二人の微妙な雰囲気を馬場絵里菜はすべて見ていた。明らかに二人は知り合いだったが、母親はそれを認めたくないようだった。
そのとき、取調室のドアが中から開かれ、鈴木由美と田中霞が先に出てきた。鈴木強を見るなり、鈴木由美は泣きながら駆け寄った。「お父さん、助けて。少年院には行きたくない。」
鈴木強は娘を抱きしめ、背中を優しく叩いて慰めた。「大丈夫だよ。お父さんがいるから何も心配いらない。」
取り調べを担当していた警察官は馬場絵里菜の前に来ると、保護者も来ているのを確認し、無表情で言った。「こちらへどうぞ。」
取調室の中は明るく照らされており、映画のような暗く重苦しい雰囲気ではなかった。事務机の後ろには椅子が二脚あり、二人の警察官が背筋を伸ばして座っていた。壁際には木製の長椅子が並べられており、警察官は手でそちらを指さして「そこに座ってください」と促した。

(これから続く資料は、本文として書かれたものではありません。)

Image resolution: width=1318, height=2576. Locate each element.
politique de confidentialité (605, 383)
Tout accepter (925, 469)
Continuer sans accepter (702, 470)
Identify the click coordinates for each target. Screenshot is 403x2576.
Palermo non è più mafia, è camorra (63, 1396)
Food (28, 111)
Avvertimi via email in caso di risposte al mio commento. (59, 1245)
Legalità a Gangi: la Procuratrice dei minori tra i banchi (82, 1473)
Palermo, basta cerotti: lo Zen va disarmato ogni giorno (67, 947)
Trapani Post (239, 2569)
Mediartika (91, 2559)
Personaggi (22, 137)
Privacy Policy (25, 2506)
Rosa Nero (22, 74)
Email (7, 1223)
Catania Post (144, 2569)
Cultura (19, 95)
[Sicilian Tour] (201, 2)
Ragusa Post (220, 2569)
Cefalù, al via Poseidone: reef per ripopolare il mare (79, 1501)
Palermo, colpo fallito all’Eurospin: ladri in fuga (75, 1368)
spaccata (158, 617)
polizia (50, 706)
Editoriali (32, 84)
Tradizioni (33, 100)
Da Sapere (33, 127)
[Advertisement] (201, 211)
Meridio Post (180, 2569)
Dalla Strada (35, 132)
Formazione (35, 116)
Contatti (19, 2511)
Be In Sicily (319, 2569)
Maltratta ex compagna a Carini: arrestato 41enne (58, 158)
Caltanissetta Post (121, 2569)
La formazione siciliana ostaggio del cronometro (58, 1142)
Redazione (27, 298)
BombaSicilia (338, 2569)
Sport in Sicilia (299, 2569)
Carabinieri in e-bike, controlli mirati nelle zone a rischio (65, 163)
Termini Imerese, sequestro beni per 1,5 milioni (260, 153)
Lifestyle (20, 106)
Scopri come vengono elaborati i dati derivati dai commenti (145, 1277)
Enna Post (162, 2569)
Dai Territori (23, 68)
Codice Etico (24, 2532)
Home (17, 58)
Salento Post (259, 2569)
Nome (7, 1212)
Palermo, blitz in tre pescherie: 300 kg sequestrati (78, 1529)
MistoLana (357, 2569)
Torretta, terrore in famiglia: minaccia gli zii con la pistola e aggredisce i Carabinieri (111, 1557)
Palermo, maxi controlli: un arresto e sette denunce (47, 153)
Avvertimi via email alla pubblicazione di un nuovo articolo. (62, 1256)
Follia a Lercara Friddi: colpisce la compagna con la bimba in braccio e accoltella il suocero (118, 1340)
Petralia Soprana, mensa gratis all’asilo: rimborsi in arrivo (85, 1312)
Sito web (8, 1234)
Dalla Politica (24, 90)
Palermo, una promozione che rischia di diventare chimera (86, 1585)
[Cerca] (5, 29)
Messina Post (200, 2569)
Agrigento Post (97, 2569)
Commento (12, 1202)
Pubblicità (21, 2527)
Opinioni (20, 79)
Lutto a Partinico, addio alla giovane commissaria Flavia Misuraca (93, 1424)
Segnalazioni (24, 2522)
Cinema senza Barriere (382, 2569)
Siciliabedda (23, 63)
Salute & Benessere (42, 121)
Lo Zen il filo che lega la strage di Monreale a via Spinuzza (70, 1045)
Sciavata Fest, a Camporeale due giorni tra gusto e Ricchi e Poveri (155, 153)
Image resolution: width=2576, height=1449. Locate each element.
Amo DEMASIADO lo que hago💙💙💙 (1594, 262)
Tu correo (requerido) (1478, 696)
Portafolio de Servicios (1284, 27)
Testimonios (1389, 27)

細田登美子が真ん中に座り、馬場絵里菜と馬場輝が両側に座った。警察官の一人が一同を見渡してから、厳しい表情で話し始めた。「事情はおおよそ把握しました。学校の監視カメラの映像があり、警察でもコピーを保管しています。これは法廷での証拠として使用できます。鈴木由美さんに対して刑事告訴することは可能ですが、一つ注意点があります。この事件が成人の場合なら数年の懲役刑になる可能性がありますが、鈴木由美さんは未成年なので、たとえ有罪となっても刑事責任は問われず、最大でも少年院で1年間の矯正教育を受けることになります。」
「そこで...」警察官は一旦言葉を切り、続けた。「私の長年の経験から申し上げますと、示談での解決をお勧めします。そうすれば、望む経済的補償を得られる可能性があります。」
馬場絵里菜はそれを聞くと、ほとんど考えることなく即座に答えた。「相手が私の条件を受け入れるなら、示談に同意します。」
警察官は細田登美子の返事を待っていたのだが、予想外にも馬場絵里菜が即答で決断を下した。
細田登美子と馬場輝も驚いた様子だった。二人がまだ考えがまとまっていない中、明らかに馬場絵里菜は既に考えがあったようだった。